Cela étant dit, il est vrai que certains comptes nationaux ont été transférés à Toronto et que cette situation inquiète particulièrement l'AAPQ. Toutefois, il est essentiel de rappeler que de nombreux comptes nationaux sont encore gérés ici, au Québec, par des agences, appartenant ou non à des réseaux. Ce sont par exemple Aéroplan, Burger King, Hershey, Monnaie royale canadienne, Sanofi et Volkswagen pour ne nommer que ceux-là.

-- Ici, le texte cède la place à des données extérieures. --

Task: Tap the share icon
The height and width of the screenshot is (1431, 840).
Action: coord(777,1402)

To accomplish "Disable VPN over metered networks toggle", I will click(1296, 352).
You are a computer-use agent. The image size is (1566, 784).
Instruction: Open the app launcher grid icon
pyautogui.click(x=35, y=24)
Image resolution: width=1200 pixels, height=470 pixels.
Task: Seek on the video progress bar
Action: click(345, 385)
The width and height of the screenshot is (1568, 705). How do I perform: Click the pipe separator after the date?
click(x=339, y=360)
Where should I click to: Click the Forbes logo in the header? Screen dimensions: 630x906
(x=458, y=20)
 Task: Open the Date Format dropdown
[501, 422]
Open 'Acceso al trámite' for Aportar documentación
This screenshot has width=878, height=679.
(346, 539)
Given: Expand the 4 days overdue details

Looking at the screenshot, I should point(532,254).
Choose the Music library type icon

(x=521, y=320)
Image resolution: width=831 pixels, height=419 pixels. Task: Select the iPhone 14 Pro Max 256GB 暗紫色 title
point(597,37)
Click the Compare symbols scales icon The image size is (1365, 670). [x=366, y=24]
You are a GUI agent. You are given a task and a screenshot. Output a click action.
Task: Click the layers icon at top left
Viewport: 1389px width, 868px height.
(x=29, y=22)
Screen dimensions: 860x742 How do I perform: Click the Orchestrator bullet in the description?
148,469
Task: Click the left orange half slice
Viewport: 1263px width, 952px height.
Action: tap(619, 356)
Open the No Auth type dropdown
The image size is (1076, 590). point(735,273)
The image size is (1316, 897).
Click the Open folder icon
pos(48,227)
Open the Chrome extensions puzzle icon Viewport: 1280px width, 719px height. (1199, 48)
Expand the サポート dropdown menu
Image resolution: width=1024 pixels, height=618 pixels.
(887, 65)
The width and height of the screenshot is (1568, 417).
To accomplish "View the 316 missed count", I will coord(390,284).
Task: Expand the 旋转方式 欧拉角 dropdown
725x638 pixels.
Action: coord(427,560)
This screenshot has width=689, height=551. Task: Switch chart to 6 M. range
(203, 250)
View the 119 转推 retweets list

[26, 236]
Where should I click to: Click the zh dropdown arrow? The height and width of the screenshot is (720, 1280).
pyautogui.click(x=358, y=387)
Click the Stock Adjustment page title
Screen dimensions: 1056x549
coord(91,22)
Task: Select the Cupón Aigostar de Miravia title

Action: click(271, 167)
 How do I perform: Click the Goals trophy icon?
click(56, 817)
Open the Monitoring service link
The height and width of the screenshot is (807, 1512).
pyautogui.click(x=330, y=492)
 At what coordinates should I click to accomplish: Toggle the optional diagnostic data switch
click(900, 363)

De même, rappelons au passage que la publicité télévisuelle pancanadienne de Bell pour les Olympiques a été conçue et produite au Québec.

Ce qui est le plus nuisible à notre industrie, c'est certainement le départ des sièges sociaux de Montréal, le plus souvent vers Toronto. Il est bien connu qu'avec les sièges sociaux s'envolent aussi les pouvoirs décisionnels. Nous nous réjouissons du fait qu'une personnalité du monde des affaires comme M. Frigon soulève la question et appuie les agences de publicité du Québec.

Nous ne nions pas que la publicité vit de grands bouleversements en ce moment, et ce, autant au Québec qu'à l'échelle internationale. La mondialisation des marques, l'apparition de nouvelles entreprises concurrentes, les processus coûteux de sélection d'agences, et surtout, l'arrivée fulgurante des nouvelles technologies, sont venus modifier notre réalité. Les agences doivent s'adapter ici comme ailleurs.

Cependant, bouleversements ne riment pas nécessairement avec danger de mort. Cela signifie que les choses se font différemment, mais aussi, que notre industrie est en train d'évoluer et de s'adapter. Les plateformes numériques offrent de nouvelles opportunités et les nouvelles technologies ont rendu très accessibles autant la production que la diffusion de contenu. La preuve en est que l'on voit même de grandes entreprises de presse aménager leurs propres studios de création chez elles. C'est ainsi que maintenant, la compétition vient de partout!

Dénoncer le malaise dans l'industrie de la publicité sans parler de la configuration des structures qui se modifient ne saurait être complet. Les frontières de la création ont éclaté au Québec et notre génie créatif s'exprime en marge des modèles traditionnels.

Nos créateurs sont considérés comme une source économique et de rayonnement notables pour Montréal. Et l'AAPQ s'est justement réjouie, en début d'année, de voir l'industrie de la publicité être reconnue à sa juste valeur comme partie prenante des industries créatives dans le cadre du rapport Les industries créatives: catalyseurs de richesse et de rayonnement pour la région métropolitaine publié par la Chambre de commerce du Montréal métropolitain.

Selon nous, telle est la réalité de l'industrie de la publicité.»